─── Supplied entries ───

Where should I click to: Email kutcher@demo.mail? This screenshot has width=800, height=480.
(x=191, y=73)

───
─── Supplied entries ───

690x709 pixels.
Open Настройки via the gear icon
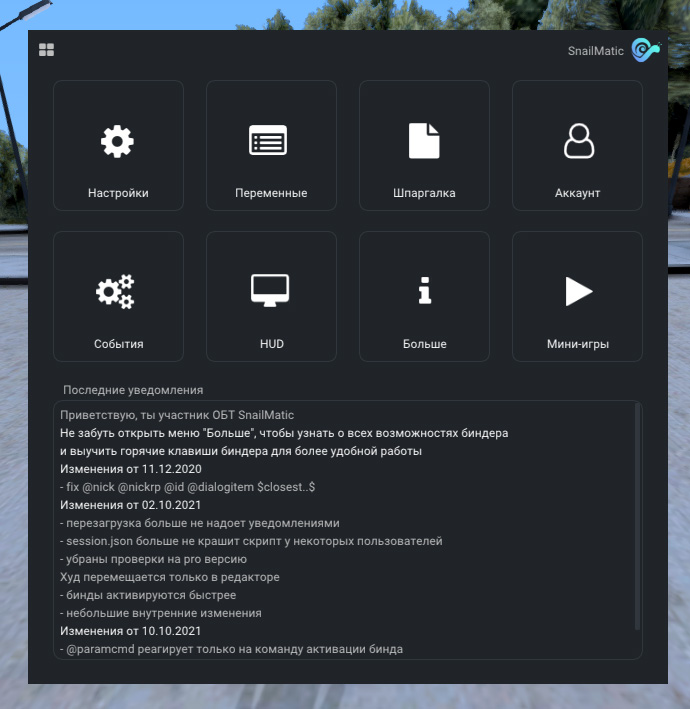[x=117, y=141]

───
─── Supplied entries ───

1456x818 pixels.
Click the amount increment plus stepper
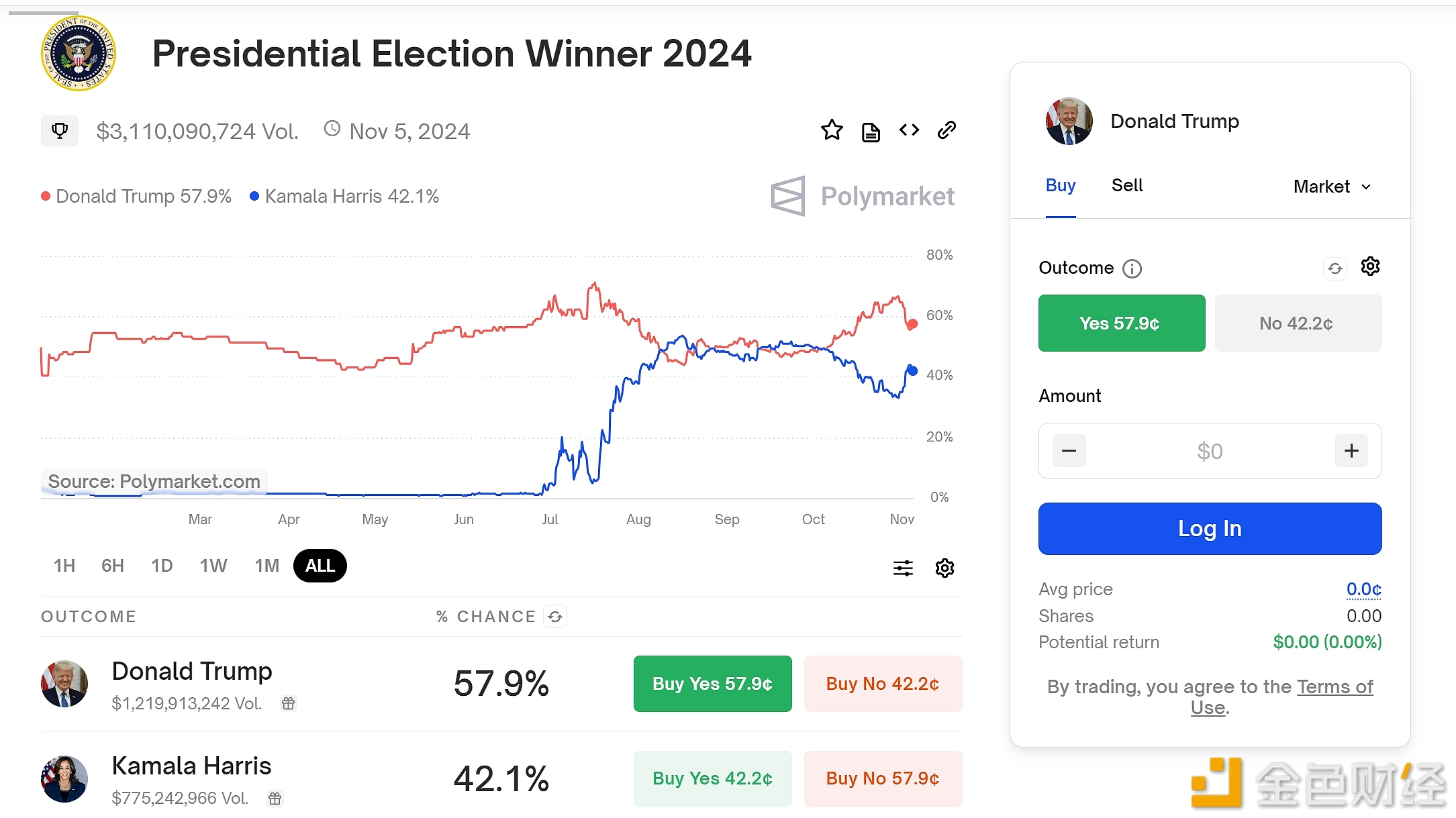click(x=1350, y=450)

───

> Stated problem:
Echo the lines between the one holding "1456x818 pixels." and the one holding "click(x=1350, y=450)", inclusive, leaving the pictures out.

> Completed exercise:
1456x818 pixels.
Click the amount increment plus stepper
click(x=1350, y=450)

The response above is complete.